Fran Dunphy and Herb Magee to host an exhibition for charity

Two legendary Philadelphia basketball coaches will square off for charity.

Temple’s Fran Dunphy and Jefferson’s (Philadelphia University and Thomas Jefferson University) Herb Magee will have their teams face off at the Liacouras Center on Nov. 9 at 7:30 p.m.

All ticket sales will be donated to One America Appeal to help those impacted by recent hurricanes that hit Texas, Florida and Puerto Rico.

“When the opportunity presented itself to play an exhibition game to raise money for the people suffering from the recent hurricanes in Texas, Florida and Puerto Rico, we knew right away that we needed to be a part of it,” Dunphy said in a statement. "I called my good friend, Herb Magee, one of the most respected men in the business, and he felt the same way. This gives our fans a rare opportunity to see our programs compete while also helping out those in need.”

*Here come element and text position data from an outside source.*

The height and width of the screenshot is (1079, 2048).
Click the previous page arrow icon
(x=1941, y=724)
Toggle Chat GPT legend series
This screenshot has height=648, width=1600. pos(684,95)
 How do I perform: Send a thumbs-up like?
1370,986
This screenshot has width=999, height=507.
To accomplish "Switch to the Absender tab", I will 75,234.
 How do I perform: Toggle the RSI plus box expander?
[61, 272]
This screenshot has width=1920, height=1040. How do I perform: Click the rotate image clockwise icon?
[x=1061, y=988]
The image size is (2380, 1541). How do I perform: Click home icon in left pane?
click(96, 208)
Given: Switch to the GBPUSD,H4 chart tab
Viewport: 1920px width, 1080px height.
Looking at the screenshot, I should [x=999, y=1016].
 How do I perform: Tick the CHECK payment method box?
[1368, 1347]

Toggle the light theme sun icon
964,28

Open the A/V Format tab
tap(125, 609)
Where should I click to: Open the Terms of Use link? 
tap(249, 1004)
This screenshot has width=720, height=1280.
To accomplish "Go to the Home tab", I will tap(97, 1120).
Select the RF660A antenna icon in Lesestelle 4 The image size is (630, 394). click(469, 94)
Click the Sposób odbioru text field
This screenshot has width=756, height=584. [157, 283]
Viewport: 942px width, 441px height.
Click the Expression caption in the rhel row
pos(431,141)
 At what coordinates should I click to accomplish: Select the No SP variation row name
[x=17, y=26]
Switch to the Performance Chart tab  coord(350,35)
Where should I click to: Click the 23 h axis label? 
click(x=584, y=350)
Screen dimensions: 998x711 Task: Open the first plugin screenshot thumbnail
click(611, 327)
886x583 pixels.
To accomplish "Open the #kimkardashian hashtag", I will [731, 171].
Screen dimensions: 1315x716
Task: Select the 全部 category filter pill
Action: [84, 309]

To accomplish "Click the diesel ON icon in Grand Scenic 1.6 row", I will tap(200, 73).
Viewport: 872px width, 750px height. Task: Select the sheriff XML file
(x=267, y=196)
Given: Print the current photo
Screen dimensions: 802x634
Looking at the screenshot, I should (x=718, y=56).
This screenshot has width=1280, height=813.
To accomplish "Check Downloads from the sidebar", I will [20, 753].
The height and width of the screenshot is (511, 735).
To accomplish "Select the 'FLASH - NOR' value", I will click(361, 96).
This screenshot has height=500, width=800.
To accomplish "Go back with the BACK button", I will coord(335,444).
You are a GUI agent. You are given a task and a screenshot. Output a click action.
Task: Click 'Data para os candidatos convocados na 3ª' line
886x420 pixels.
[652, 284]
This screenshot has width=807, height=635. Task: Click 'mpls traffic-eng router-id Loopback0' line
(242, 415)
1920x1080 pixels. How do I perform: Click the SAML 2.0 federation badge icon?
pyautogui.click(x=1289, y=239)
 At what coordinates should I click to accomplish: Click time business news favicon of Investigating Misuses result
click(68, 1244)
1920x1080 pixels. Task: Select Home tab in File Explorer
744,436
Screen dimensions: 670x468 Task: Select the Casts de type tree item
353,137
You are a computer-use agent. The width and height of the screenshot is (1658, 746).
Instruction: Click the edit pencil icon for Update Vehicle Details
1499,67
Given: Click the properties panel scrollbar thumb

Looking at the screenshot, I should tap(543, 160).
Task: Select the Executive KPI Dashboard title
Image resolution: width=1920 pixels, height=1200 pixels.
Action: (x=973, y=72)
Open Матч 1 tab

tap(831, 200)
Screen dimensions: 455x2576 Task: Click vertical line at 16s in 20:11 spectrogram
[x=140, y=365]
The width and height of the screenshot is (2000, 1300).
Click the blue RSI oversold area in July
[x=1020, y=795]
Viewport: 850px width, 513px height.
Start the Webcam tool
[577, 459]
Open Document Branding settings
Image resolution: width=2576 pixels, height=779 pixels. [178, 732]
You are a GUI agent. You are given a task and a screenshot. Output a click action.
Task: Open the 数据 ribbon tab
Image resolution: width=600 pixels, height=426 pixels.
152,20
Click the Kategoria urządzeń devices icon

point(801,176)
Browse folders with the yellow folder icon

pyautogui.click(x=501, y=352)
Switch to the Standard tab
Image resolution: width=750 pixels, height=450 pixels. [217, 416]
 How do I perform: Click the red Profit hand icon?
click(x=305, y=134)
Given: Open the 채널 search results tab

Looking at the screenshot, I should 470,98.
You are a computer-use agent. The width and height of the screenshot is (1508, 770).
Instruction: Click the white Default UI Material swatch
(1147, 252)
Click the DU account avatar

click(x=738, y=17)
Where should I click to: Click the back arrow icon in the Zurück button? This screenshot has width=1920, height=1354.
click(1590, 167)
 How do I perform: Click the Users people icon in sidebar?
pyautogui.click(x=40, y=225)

“It is a tremendous opportunity for our team,” Magee said. “Coach Dunphy and I have been friends for a long time. We talked about playing one day and that time is now. We're looking forward to it, especially as we begin our new era as the Jefferson Rams. Being able to provide aid to those impacted by the recent natural disasters makes this game that much more special.”

Temple requested a waiver from the NCAA to play this exhibition for charity.

The Owls tip off their season against Old Dominion in the Charleston Classic on Nov. 16, while the Rams travel to Anaheim, California to open Concordia on Nov. 3.